Hey, remember me? Sorry, I dropped off the blogging world for 4…5…6…months? Well, I’m back! The past 6 months have been quite the whirlwind that no one could have seen coming….
March 2017: Our group had just finished up a week-long training on the coast, and were told we were unable to return back to our sites at the moment because of the rains and the effects they had on our communities / the roads to get back home. We were hanging tight in a hotel in our regional capital and we were waiting for a call from our Country Director to give us an update on when we would be returning back to our sites. A few minutes into the call with our Country Director, it became very clear that the situation had escalated in severity around the country. Within about 5 minutes of the call, we were told that 3 of the Peace Corps regions would be evacuated to the US for 6 weeks and those volunteers would not be returning to their sites, this included my region and my site. During this time, they would do their best to find new towns for us to move to in other regions, but this was a huge undertaking for the staff, so nothing was guaranteed. Normally, site development takes 3– 4 months with all the paperwork + approvals, and they were attempting to find (and approve) 30+ new sites in 6 weeks (the maximum amount of time volunteers are allowed to be out of their host country before having their service ended). All we could do was wait.
The next week was spent in Lima finishing up some admin work before we all left. Though I was back in the United States under horrible circumstances, I was thankful for the time to see family + friends, and get my bummed knee fixed by going to physical therapy! About a month back in the United States, I received a call from Peace Corps saying that after doing site / region evaluations, they had decided I could go back to my site. Things we’re looking up!

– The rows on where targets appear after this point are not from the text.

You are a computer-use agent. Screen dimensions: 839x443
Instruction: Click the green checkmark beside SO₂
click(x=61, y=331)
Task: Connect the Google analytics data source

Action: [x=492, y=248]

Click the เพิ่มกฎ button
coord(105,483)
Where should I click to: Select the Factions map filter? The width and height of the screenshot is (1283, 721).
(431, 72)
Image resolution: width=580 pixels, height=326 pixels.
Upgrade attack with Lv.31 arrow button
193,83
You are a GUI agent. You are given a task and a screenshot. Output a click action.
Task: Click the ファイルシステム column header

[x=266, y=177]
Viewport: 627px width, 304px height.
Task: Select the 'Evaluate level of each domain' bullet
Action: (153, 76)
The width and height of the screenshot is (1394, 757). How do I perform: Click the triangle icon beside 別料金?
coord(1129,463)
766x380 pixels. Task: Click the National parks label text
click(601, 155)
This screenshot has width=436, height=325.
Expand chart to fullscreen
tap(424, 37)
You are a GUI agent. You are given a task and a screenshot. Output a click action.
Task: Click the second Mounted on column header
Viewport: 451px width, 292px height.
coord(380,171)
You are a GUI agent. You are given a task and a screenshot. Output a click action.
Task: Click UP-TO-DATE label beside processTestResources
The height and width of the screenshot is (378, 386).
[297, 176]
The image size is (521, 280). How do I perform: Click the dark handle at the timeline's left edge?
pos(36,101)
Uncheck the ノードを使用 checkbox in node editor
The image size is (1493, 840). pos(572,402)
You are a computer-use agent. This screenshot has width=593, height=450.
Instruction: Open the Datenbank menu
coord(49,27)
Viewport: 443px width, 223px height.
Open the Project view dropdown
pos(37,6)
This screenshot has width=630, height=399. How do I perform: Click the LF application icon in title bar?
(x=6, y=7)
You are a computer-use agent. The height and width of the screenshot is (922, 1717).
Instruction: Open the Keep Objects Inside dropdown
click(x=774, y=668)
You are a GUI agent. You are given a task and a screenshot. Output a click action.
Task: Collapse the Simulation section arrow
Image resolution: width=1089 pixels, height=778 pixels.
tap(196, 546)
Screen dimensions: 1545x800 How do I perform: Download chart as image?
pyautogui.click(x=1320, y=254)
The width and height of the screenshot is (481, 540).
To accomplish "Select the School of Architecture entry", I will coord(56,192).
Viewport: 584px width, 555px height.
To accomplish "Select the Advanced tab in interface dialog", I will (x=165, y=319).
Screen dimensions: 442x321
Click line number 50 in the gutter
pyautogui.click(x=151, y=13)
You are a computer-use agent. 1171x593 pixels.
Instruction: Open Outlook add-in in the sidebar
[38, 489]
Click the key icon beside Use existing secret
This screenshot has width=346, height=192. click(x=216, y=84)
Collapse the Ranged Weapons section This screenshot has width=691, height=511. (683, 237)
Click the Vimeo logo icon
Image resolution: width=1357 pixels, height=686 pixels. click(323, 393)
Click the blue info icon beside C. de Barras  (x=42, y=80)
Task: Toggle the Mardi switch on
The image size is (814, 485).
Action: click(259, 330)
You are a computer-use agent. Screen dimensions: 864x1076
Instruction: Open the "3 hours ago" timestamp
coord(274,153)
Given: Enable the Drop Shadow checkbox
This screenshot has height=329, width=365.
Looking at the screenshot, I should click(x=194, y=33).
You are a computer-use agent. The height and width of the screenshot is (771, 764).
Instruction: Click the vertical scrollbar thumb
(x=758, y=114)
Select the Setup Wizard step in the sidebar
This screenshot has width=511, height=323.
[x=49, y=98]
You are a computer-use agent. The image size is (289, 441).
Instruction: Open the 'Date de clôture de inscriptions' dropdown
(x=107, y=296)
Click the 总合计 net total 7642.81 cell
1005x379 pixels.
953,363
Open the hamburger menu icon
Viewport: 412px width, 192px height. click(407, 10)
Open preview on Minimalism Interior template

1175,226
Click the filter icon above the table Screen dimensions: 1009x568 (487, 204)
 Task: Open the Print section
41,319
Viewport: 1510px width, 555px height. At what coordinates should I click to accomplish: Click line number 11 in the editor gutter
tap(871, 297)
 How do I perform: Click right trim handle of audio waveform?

I arrived back to Peru a week later than the other evacuees because of my physical therapy schedule. Though we were all given the option to come back to Peru, some volunteers decided that staying in the States was the better option for them. When you first start Peace Corps, not finishing the two years sounds so harsh, but the reality is when you take into account all the factors, (internal and external), of life that can happen in two years, it’s really not that crazy of a thing to happen. It’s a hard decision to make, and of course, those volunteers are missed, but no one thinks less of them for making that decision.
The first few days back in site were a little weird, but it quickly felt like home again, I was doing fine. It felt like I had never left, and I was getting back into the groove. Suddenly, about a month into my return, I was moved to a new site on the coast for reasons outside my control. This was one of the greatest challenges of my service so far, aside from being evacuated, I felt like I was starting over a year into my service. New town, new projects, new family, new (almost) everything.
Often times, Peace Corps Volunteers are seen as being very independent, but the ironic part is that you give up a part of your independence when you join the Peace Corps. Under both these circumstances (evacuation + site change), I didn’t really have a say in what would happen next or where I would go. Sure, if I didn’t like the outcome, I could return to the US, so I suppose there always is an Option B.
I’ve been in my new site for about 2 months now and things are going well. I’m working with the high school students teaching entrepreneurship classes, working with business owners / associations in the area of business consulting, and will be starting some financial education classes soon.
We just had our Mid Service Training in Lima, which means we are over halfway done with our 27-month service. It’s crazy how fast time has gone, and word on the street is that the second year goes even faster. In the past 5 months, I have been evacuated from Peru, almost not medically cleared to come back because of my knee, sent back to my original Peace Corps site and then moved sites. Needless to say, this is more than enough excitement for me right now (hey Universe, are you listening? No más.), so I’m hoping the worst is behind me, and the next year will be a little more of smooth sailing, so cheers to part 2.